[Opening Records to use section]

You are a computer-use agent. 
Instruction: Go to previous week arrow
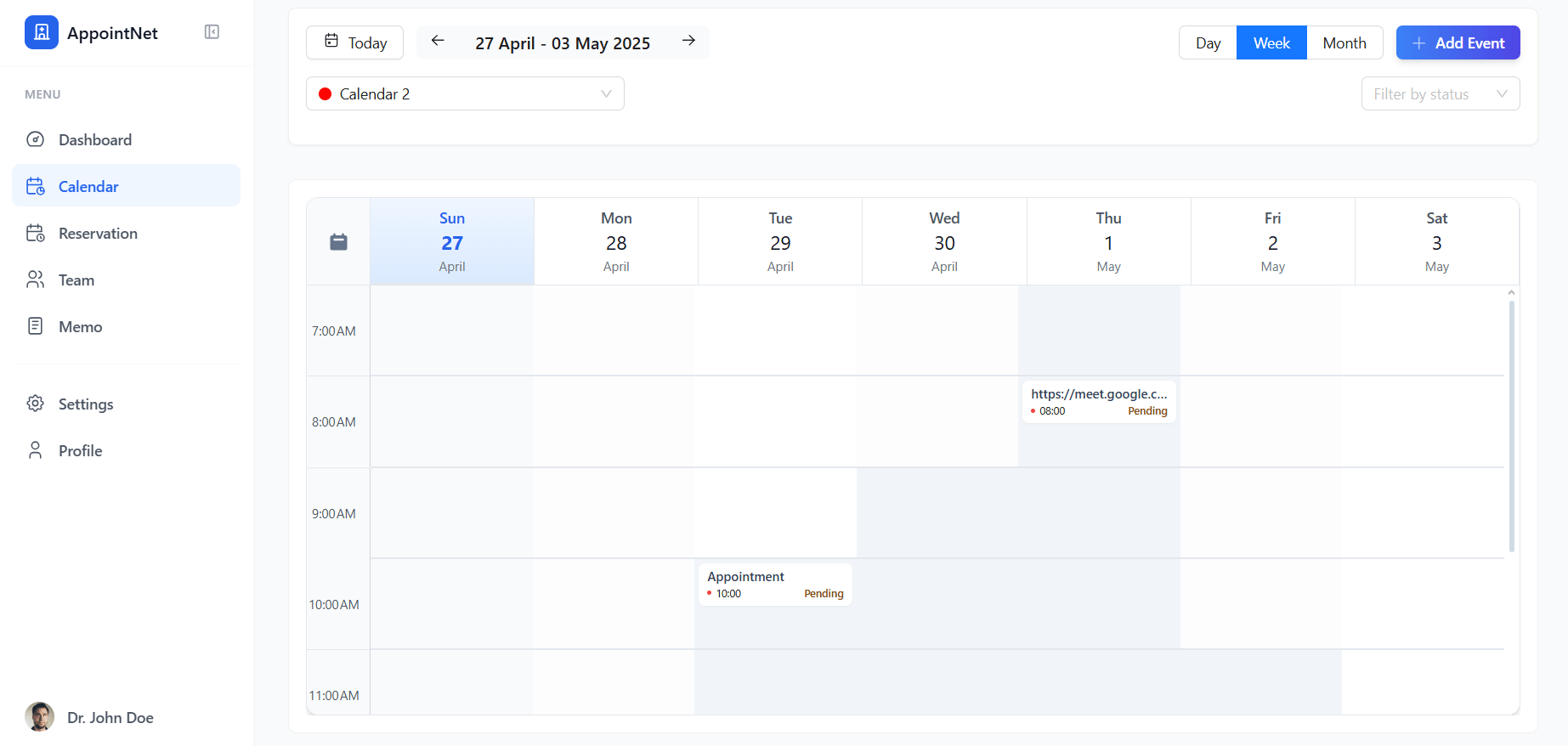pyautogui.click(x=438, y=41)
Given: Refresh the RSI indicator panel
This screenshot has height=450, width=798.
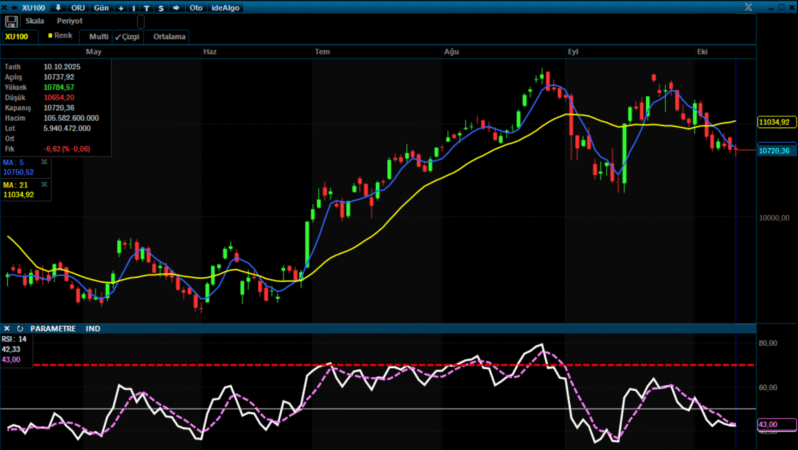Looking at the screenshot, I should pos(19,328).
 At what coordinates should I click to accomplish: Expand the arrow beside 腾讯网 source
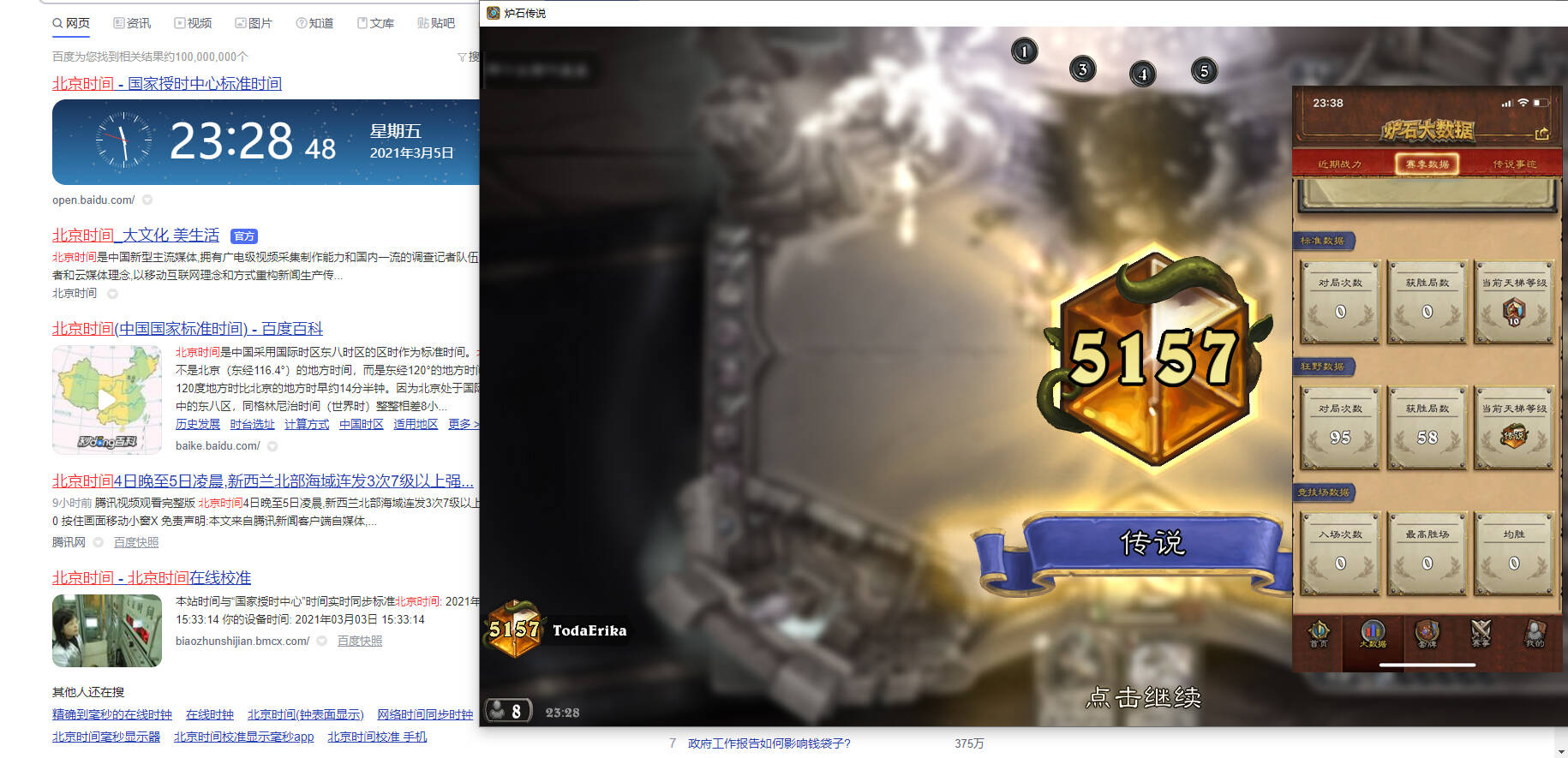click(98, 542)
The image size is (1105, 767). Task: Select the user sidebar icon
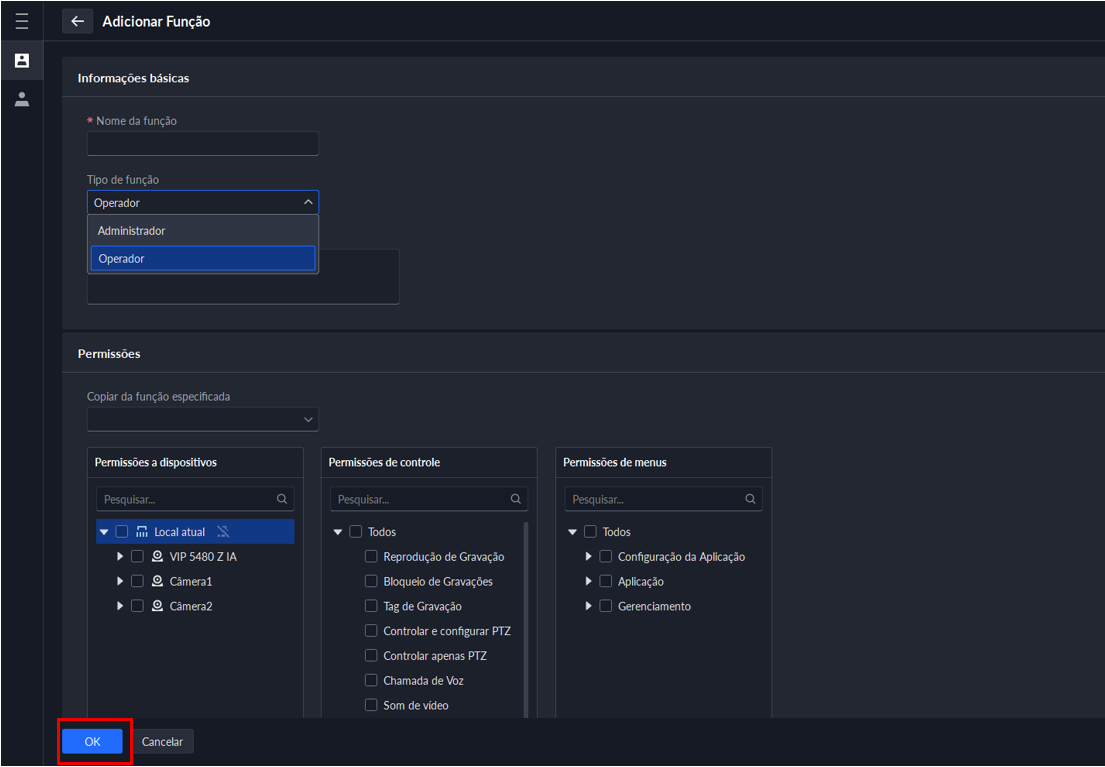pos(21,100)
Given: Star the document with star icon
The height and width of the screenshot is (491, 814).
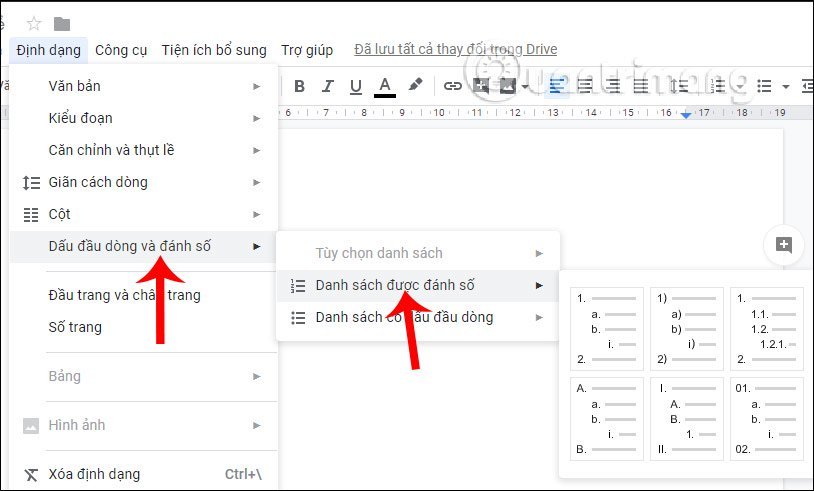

[Closing Records to use section]

**Exercise:**
Copy every record exactly, but skip the pictures.

**Exercise solution:**
You are a computer-use agent. 
Instruction: Go to previous week arrow
pyautogui.click(x=438, y=41)
Given: Refresh the RSI indicator panel
This screenshot has height=450, width=798.
Looking at the screenshot, I should pos(19,328).
 At what coordinates should I click to accomplish: Expand the arrow beside 腾讯网 source
click(98, 542)
The image size is (1105, 767). Task: Select the user sidebar icon
pos(21,100)
Given: Star the document with star icon
The height and width of the screenshot is (491, 814).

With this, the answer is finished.